Directions =
Please write out every one of the records below, word for word and in the same order.

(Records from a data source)

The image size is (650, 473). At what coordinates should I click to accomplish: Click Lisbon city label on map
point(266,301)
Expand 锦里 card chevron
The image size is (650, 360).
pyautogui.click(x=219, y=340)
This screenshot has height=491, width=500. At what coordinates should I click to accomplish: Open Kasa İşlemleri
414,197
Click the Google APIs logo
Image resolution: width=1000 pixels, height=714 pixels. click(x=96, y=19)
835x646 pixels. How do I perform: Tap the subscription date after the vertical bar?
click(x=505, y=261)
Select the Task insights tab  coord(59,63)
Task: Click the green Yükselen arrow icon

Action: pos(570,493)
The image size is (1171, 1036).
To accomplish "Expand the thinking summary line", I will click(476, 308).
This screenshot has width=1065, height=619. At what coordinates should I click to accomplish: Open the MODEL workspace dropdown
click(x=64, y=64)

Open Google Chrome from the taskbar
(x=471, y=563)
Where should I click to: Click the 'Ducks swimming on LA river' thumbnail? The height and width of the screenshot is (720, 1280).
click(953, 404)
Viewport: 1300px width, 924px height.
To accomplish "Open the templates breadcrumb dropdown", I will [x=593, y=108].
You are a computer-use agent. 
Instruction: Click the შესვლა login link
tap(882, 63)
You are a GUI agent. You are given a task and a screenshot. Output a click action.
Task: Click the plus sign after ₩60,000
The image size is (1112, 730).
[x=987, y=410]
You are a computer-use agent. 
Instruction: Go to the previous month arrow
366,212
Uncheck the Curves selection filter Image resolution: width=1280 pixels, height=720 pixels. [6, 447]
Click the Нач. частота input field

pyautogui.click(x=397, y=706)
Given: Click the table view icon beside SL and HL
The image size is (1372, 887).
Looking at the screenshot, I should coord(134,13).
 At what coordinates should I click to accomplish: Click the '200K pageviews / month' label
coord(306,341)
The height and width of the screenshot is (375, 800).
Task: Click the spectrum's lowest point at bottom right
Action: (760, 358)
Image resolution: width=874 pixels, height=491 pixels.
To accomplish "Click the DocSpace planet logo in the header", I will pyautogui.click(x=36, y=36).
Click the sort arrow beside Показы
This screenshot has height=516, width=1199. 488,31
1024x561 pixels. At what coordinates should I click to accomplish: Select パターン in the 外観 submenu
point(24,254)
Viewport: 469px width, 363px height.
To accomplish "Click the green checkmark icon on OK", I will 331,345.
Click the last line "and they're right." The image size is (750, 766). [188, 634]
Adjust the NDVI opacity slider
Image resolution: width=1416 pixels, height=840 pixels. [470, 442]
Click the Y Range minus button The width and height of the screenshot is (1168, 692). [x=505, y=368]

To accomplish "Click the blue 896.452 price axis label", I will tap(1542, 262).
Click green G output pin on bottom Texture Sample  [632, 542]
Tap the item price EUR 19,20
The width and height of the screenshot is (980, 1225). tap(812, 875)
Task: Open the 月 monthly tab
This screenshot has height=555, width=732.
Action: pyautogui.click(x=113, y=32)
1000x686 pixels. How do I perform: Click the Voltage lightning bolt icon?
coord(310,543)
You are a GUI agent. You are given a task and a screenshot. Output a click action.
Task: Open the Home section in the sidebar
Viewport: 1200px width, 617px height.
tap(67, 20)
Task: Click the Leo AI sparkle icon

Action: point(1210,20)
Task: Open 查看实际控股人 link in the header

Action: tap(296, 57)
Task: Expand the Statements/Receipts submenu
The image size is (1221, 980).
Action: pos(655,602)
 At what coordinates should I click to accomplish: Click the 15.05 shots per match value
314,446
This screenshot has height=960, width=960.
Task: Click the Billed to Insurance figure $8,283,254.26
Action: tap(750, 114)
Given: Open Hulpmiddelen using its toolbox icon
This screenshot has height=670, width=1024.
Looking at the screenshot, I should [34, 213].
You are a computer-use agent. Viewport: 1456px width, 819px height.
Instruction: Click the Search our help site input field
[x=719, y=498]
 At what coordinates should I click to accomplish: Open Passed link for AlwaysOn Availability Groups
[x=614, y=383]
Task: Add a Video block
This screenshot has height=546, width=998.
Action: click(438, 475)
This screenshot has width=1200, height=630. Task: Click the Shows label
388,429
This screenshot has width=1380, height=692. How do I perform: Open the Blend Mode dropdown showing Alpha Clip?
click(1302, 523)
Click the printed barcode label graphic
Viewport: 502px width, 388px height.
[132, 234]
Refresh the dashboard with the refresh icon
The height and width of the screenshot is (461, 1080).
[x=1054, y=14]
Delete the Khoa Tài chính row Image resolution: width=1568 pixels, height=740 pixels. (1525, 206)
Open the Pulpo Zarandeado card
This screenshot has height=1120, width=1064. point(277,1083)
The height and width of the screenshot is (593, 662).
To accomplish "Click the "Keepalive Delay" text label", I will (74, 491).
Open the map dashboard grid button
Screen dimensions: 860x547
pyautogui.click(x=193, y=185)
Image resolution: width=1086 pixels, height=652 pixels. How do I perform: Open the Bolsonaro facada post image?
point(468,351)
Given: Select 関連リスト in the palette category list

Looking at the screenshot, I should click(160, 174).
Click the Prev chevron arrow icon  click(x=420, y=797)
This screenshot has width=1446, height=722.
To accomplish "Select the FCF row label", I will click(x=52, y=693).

The reply =
The image size is (650, 473). At what coordinates should I click to accomplish: Click Lisbon city label on map
point(266,301)
Expand 锦里 card chevron
The image size is (650, 360).
pyautogui.click(x=219, y=340)
This screenshot has height=491, width=500. At what coordinates should I click to accomplish: Open Kasa İşlemleri
414,197
Click the Google APIs logo
Image resolution: width=1000 pixels, height=714 pixels. click(x=96, y=19)
835x646 pixels. How do I perform: Tap the subscription date after the vertical bar?
click(x=505, y=261)
Select the Task insights tab  coord(59,63)
Task: Click the green Yükselen arrow icon

Action: pos(570,493)
The image size is (1171, 1036).
To accomplish "Expand the thinking summary line", I will click(476, 308).
This screenshot has width=1065, height=619. At what coordinates should I click to accomplish: Open the MODEL workspace dropdown
click(x=64, y=64)

Open Google Chrome from the taskbar
(x=471, y=563)
Where should I click to: Click the 'Ducks swimming on LA river' thumbnail? The height and width of the screenshot is (720, 1280).
click(953, 404)
Viewport: 1300px width, 924px height.
To accomplish "Open the templates breadcrumb dropdown", I will [x=593, y=108].
You are a computer-use agent. 
Instruction: Click the შესვლა login link
tap(882, 63)
You are a GUI agent. You are given a task and a screenshot. Output a click action.
Task: Click the plus sign after ₩60,000
The image size is (1112, 730).
[x=987, y=410]
You are a computer-use agent. 
Instruction: Go to the previous month arrow
366,212
Uncheck the Curves selection filter Image resolution: width=1280 pixels, height=720 pixels. [6, 447]
Click the Нач. частота input field

pyautogui.click(x=397, y=706)
Given: Click the table view icon beside SL and HL
The image size is (1372, 887).
Looking at the screenshot, I should coord(134,13).
 At what coordinates should I click to accomplish: Click the '200K pageviews / month' label
coord(306,341)
The height and width of the screenshot is (375, 800).
Task: Click the spectrum's lowest point at bottom right
Action: (760, 358)
Image resolution: width=874 pixels, height=491 pixels.
To accomplish "Click the DocSpace planet logo in the header", I will pyautogui.click(x=36, y=36).
Click the sort arrow beside Показы
This screenshot has height=516, width=1199. 488,31
1024x561 pixels. At what coordinates should I click to accomplish: Select パターン in the 外観 submenu
point(24,254)
Viewport: 469px width, 363px height.
To accomplish "Click the green checkmark icon on OK", I will 331,345.
Click the last line "and they're right." The image size is (750, 766). [188, 634]
Adjust the NDVI opacity slider
Image resolution: width=1416 pixels, height=840 pixels. [470, 442]
Click the Y Range minus button The width and height of the screenshot is (1168, 692). [x=505, y=368]

To accomplish "Click the blue 896.452 price axis label", I will tap(1542, 262).
Click green G output pin on bottom Texture Sample  [632, 542]
Tap the item price EUR 19,20
The width and height of the screenshot is (980, 1225). tap(812, 875)
Task: Open the 月 monthly tab
This screenshot has height=555, width=732.
Action: pyautogui.click(x=113, y=32)
1000x686 pixels. How do I perform: Click the Voltage lightning bolt icon?
coord(310,543)
You are a GUI agent. You are given a task and a screenshot. Output a click action.
Task: Open the Home section in the sidebar
Viewport: 1200px width, 617px height.
tap(67, 20)
Task: Click the Leo AI sparkle icon

Action: point(1210,20)
Task: Open 查看实际控股人 link in the header

Action: tap(296, 57)
Task: Expand the Statements/Receipts submenu
The image size is (1221, 980).
Action: pos(655,602)
 At what coordinates should I click to accomplish: Click the 15.05 shots per match value
314,446
This screenshot has height=960, width=960.
Task: Click the Billed to Insurance figure $8,283,254.26
Action: tap(750, 114)
Given: Open Hulpmiddelen using its toolbox icon
This screenshot has height=670, width=1024.
Looking at the screenshot, I should [34, 213].
You are a computer-use agent. Viewport: 1456px width, 819px height.
Instruction: Click the Search our help site input field
[x=719, y=498]
 At what coordinates should I click to accomplish: Open Passed link for AlwaysOn Availability Groups
[x=614, y=383]
Task: Add a Video block
This screenshot has height=546, width=998.
Action: click(438, 475)
This screenshot has width=1200, height=630. Task: Click the Shows label
388,429
This screenshot has width=1380, height=692. How do I perform: Open the Blend Mode dropdown showing Alpha Clip?
click(1302, 523)
Click the printed barcode label graphic
Viewport: 502px width, 388px height.
[132, 234]
Refresh the dashboard with the refresh icon
The height and width of the screenshot is (461, 1080).
[x=1054, y=14]
Delete the Khoa Tài chính row Image resolution: width=1568 pixels, height=740 pixels. (1525, 206)
Open the Pulpo Zarandeado card
This screenshot has height=1120, width=1064. point(277,1083)
The height and width of the screenshot is (593, 662).
To accomplish "Click the "Keepalive Delay" text label", I will (74, 491).
Open the map dashboard grid button
Screen dimensions: 860x547
pyautogui.click(x=193, y=185)
Image resolution: width=1086 pixels, height=652 pixels. How do I perform: Open the Bolsonaro facada post image?
point(468,351)
Given: Select 関連リスト in the palette category list

Looking at the screenshot, I should click(160, 174).
Click the Prev chevron arrow icon  click(x=420, y=797)
This screenshot has width=1446, height=722.
To accomplish "Select the FCF row label", I will click(x=52, y=693).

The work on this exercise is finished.